Aku tidak tahu apa yang terjadi, tetapi sepertinya kami sedang berpura-pura. Maksudku, aku tahu kami telah melakukan monolog kecil yang acak di sana-sini, tetapi Nanami-san berbicara dengan lembut, seolah-olah sedang meyakinkan atau menasihati seorang anak kecil. Apa yang terjadi, Nanami-san? Jangan bilang kepribadianmu berubah saat memasak.
“Semakin pemula seseorang, semakin sulit hal yang ingin mereka coba—tetapi kemudian mereka gagal. Itulah sebabnya kita harus memulai dengan mudah untuk menunjukkan kepada Anda betapa menyenangkannya hal itu. Sekarang, mari kita mulai!”
Ah, jadi begitulah. Dengan aku belajar darinya seperti ini, Nanami-san berpura-pura menjadi guru. Itu sebabnya dia bersikap seperti “instruktur memasak” padaku di awal. Dia sangat menyukainya! Yah, dia menggemaskan , jadi kurasa tidak apa-apa. Apakah ini berarti aku harus ikut bermain dengannya?
“Tentu saja, Nanami-sensei. Aku siap mendengarkan.”
“Serahkan saja padaku.”
Saat aku membungkuk padanya dengan postur tubuh yang lebih tegap dari sebelumnya, bahkan di sekolah, Nanami-san mengangguk dengan ekspresi puas. Ekspresinya itu sangat imut, tetapi kupikir lebih baik aku menyimpannya untuk diriku sendiri sampai kami selesai memasak.
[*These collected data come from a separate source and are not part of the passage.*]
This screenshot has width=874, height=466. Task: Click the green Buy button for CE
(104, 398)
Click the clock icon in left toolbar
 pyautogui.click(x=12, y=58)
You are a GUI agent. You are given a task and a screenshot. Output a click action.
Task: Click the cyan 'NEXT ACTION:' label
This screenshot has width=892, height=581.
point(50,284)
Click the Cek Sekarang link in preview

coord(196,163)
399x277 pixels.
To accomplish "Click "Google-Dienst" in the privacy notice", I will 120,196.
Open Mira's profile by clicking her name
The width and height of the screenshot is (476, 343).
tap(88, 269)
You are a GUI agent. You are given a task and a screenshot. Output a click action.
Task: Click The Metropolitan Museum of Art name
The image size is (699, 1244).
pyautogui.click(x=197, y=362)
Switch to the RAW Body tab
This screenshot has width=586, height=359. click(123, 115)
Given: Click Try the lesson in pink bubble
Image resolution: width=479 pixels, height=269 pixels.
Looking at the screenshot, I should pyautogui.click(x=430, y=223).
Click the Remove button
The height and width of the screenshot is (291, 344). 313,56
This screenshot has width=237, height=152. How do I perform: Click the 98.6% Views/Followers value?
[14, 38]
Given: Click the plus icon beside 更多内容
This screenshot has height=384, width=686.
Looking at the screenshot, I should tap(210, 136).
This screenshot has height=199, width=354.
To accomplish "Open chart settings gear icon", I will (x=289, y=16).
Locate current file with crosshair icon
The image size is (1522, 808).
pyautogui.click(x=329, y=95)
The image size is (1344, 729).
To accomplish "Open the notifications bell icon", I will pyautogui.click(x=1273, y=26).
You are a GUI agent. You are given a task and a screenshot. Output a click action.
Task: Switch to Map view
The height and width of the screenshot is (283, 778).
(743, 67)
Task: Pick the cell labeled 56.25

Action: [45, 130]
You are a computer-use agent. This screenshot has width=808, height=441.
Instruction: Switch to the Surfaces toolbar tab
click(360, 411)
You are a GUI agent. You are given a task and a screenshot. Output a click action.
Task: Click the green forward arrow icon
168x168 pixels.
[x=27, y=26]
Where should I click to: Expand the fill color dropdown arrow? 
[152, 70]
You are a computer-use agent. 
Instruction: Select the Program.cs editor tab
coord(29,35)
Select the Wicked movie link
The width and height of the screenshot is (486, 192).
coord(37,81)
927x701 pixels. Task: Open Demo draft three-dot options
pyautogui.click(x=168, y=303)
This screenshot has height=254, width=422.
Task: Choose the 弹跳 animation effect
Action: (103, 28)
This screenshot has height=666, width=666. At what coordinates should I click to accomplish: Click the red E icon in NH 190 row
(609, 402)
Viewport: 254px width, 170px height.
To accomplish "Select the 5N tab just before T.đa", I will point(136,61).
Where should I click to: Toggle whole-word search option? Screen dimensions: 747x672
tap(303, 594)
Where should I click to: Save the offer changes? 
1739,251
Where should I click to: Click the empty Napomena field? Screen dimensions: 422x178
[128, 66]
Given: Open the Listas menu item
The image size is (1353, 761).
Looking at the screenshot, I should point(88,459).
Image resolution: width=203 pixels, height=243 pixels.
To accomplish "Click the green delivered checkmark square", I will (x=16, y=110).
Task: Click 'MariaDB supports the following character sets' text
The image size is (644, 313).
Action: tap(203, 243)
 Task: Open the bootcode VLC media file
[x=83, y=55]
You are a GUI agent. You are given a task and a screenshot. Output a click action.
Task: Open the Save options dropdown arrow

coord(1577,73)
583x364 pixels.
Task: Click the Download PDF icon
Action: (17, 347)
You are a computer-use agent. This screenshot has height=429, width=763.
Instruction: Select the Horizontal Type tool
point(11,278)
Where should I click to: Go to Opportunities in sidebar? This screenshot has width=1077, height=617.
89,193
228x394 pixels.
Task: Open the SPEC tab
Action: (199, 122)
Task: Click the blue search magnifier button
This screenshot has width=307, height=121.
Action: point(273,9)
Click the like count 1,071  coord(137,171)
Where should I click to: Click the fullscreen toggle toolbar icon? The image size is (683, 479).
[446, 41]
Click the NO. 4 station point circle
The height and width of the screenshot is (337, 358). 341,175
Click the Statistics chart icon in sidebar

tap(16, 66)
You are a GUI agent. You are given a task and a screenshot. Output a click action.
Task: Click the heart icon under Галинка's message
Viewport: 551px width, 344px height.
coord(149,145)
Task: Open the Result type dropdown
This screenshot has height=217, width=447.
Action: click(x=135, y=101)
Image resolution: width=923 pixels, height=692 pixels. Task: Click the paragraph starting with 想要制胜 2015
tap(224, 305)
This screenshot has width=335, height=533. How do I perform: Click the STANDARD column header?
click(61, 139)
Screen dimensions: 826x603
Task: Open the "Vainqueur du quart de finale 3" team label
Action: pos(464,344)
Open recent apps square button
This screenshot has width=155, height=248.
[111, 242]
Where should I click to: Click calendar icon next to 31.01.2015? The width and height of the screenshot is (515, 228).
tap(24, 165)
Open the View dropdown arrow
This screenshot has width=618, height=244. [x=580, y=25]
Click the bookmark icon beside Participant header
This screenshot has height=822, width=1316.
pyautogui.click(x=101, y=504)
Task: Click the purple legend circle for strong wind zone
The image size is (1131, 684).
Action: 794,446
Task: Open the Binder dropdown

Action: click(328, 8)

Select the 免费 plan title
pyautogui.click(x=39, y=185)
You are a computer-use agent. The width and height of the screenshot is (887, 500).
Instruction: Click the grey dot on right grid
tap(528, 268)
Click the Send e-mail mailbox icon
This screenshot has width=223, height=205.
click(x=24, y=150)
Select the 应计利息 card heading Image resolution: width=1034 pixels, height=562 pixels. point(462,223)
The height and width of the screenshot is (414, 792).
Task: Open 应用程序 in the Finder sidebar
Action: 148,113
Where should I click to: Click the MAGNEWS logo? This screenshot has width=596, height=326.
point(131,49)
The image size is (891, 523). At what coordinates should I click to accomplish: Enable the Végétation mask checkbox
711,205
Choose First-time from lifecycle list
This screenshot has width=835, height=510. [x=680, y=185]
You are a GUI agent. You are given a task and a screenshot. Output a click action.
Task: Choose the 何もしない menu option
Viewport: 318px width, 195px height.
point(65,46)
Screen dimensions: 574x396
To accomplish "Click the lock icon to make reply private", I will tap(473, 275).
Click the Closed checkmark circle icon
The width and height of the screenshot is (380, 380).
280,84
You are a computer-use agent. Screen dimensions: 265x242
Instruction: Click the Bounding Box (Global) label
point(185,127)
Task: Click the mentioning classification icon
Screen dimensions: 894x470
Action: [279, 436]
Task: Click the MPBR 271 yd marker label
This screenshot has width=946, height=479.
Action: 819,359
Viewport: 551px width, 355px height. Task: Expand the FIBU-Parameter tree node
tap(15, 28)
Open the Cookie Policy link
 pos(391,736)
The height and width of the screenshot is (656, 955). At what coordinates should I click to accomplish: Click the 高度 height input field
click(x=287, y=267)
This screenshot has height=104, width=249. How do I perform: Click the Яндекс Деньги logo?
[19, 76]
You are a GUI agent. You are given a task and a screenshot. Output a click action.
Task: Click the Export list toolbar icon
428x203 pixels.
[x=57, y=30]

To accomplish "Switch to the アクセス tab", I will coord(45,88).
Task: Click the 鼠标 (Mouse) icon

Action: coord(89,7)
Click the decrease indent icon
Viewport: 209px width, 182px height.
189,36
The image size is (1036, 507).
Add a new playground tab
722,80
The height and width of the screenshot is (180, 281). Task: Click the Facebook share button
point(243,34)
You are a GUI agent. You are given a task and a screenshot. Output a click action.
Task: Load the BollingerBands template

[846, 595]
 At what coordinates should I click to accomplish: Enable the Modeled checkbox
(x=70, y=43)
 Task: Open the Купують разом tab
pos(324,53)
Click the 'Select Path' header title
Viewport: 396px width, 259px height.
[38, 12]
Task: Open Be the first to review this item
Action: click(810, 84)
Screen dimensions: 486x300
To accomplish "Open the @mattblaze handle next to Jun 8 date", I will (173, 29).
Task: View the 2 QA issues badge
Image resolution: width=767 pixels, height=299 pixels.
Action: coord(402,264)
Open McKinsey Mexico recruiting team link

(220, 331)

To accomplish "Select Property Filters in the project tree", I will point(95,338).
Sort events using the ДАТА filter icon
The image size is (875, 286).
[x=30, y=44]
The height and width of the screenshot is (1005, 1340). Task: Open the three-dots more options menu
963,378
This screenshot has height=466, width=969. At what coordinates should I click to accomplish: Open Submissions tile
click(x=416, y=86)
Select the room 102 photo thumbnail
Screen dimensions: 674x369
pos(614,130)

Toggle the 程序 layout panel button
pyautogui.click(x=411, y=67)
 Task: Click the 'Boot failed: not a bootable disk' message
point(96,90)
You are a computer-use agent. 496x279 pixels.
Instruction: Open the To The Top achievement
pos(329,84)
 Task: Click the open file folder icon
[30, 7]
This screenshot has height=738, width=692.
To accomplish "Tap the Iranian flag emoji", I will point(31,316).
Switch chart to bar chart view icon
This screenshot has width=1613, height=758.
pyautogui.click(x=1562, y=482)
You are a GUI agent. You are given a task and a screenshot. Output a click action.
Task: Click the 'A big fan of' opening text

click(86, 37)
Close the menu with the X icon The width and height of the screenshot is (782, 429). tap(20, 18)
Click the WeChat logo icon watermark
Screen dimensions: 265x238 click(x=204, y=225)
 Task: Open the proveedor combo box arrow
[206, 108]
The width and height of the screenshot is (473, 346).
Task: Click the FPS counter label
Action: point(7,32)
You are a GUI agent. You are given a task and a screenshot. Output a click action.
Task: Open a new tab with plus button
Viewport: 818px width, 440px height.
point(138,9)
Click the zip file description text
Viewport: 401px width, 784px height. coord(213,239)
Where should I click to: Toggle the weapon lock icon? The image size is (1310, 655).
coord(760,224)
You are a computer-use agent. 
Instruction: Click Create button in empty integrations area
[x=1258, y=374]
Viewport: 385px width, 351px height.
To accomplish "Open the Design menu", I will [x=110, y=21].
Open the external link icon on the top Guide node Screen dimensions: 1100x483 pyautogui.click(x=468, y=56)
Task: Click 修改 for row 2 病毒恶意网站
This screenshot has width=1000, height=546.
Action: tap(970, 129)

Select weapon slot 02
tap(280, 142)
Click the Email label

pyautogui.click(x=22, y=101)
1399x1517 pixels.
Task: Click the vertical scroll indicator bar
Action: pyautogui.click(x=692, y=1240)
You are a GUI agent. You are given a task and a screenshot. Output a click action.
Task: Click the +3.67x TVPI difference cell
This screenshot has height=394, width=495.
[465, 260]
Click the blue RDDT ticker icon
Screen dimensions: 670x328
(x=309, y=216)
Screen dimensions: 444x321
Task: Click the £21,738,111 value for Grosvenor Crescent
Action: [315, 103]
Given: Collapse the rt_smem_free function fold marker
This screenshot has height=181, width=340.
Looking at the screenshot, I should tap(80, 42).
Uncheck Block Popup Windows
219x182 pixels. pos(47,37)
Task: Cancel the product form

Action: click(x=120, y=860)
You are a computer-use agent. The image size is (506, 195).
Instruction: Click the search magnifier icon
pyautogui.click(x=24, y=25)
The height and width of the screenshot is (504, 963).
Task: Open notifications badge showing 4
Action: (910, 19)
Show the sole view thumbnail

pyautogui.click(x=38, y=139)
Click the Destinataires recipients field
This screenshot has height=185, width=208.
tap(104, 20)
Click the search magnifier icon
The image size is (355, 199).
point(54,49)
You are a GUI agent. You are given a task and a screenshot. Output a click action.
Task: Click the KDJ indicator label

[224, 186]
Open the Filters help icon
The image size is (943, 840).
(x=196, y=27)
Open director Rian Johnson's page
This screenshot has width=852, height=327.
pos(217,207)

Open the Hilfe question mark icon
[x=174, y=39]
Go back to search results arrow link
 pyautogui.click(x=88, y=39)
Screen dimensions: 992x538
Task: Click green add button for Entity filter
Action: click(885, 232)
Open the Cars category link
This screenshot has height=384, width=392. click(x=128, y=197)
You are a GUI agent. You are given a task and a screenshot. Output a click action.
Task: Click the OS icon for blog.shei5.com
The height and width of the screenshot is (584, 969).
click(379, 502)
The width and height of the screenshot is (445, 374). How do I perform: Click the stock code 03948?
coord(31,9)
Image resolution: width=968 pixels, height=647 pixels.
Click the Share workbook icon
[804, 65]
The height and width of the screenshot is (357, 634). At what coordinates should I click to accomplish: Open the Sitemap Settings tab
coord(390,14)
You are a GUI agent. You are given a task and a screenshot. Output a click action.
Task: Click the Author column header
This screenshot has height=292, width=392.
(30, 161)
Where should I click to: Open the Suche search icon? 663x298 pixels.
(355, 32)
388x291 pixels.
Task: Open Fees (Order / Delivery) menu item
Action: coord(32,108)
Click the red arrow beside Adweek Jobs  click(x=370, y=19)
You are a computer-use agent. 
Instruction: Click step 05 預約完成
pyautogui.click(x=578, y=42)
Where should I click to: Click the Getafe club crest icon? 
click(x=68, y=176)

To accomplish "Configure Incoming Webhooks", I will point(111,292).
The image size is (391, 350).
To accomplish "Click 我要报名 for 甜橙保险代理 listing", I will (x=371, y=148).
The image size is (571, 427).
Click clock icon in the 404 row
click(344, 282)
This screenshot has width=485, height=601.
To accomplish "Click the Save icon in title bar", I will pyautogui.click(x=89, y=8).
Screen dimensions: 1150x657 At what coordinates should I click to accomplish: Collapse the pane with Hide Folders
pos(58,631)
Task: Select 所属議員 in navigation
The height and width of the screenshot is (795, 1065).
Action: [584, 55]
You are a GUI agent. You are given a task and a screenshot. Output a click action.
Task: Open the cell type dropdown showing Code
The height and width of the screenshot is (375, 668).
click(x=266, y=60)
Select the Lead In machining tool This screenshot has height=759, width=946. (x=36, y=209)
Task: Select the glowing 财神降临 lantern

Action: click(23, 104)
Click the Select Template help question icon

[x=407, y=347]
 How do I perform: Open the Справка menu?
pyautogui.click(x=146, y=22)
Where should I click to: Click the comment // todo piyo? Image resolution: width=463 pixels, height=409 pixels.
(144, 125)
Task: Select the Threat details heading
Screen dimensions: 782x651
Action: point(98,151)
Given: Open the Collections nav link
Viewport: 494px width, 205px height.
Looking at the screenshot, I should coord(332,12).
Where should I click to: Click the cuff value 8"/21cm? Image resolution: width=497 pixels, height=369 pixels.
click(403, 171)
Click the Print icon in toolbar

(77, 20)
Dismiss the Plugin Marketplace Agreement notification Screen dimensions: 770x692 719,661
“Ya, kurasa saat onee-chan membuat bento untukmu, dia terlihat bersenang-senang.”
“Saya?!”
Mendengar itu, aku tak kuasa menahan senyum. Tidak, bersikaplah baik, Yoshin. Itu berbahaya. Aku harus berkonsentrasi pada memasak. Kita sedang bermain-main dengan api dan pisau di sini. Jika aku ceroboh, seseorang akan terluka. Aku mungkin seorang pemula, tetapi setidaknya aku tahu itu.
Di tengah semua itu, Tomoko-san—yang mengarahkan ponselnya ke arah kami sebentar—tertawa kecil kepada kami. “Oh, Yoshin-kun, kamu tahu hal tentang keinginan mencoba sesuatu yang sulit dan gagal? Nanami berbicara tentang dirinya sendiri. Dulu ketika Nanami masih di sekolah dasar, dia mencoba membuat sesuatu yang sangat sulit. Ketika itu tidak berhasil, dia menjadi sangat kesal.”
Nanami-san membeku di tempatnya, ekspresi puasnya pun ikut membeku.
“Aku bahkan punya fotonya, jadi aku akan menunjukkannya kepadamu nanti, oke?” kata Tomoko-san.
“Jika Anda tidak keberatan,” jawabku.
Saya pikir tindakan itu cukup spesifik, tetapi saya kira itu berdasarkan pengalamannya sendiri…
Masih membeku, wajah Nanami-san memerah sementara Tomoko-san terus mengambil gambar. Aku harus memintanya nanti untuk menunjukkan foto-foto itu juga.
“Astaga! Ibu, Saya, bisakah kamu tenang dulu?! Kita mulai dengan sayuran tumisnya, oke, Yoshin? Pertama, kita harus mengupasnya.”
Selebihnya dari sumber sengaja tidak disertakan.